:: EXERCISE ::
Copy the data word for word, from its first line through the line containing "pick-from-webpage-header: Pick color from webpage is", both included, and nothing beyond that line.
[Start of section]
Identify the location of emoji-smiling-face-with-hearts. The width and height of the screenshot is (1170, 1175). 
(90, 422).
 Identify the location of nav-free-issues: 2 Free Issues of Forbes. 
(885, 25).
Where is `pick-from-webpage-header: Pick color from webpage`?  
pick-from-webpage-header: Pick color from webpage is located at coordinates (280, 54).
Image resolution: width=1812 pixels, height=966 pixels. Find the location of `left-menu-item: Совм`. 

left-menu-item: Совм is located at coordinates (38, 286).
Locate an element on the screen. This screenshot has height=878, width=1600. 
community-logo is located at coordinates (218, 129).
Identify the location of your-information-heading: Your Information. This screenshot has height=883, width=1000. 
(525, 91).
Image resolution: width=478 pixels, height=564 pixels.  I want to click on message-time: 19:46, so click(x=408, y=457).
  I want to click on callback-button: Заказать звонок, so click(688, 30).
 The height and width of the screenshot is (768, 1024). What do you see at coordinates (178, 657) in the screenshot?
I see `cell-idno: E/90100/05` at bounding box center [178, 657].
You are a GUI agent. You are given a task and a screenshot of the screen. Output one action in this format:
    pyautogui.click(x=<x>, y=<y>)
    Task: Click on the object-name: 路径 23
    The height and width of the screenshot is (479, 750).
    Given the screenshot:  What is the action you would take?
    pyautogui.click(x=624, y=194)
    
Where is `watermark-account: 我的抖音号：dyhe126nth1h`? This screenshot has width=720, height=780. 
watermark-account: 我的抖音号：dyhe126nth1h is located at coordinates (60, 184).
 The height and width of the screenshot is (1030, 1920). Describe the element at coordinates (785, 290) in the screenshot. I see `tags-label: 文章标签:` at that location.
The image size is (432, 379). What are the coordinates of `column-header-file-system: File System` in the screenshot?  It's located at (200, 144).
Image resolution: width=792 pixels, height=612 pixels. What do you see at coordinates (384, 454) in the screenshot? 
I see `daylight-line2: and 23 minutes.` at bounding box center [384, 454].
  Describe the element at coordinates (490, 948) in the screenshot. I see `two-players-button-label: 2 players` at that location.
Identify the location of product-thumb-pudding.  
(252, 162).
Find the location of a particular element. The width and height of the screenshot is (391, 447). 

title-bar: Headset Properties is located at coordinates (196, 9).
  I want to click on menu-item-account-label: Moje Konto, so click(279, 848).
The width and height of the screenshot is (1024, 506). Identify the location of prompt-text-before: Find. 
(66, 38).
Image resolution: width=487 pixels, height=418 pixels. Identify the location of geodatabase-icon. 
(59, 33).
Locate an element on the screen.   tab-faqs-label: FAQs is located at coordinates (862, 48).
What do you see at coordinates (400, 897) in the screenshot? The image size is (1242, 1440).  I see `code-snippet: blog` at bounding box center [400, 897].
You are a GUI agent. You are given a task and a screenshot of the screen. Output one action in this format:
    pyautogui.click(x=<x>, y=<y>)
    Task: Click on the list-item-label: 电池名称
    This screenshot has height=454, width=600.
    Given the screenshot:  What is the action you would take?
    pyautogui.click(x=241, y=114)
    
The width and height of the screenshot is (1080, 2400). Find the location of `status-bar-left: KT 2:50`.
[End of section]
:: RESULT OF THIS EXERCISE ::
Identify the location of emoji-smiling-face-with-hearts. The width and height of the screenshot is (1170, 1175). 
(90, 422).
 Identify the location of nav-free-issues: 2 Free Issues of Forbes. 
(885, 25).
Where is `pick-from-webpage-header: Pick color from webpage`?  
pick-from-webpage-header: Pick color from webpage is located at coordinates (280, 54).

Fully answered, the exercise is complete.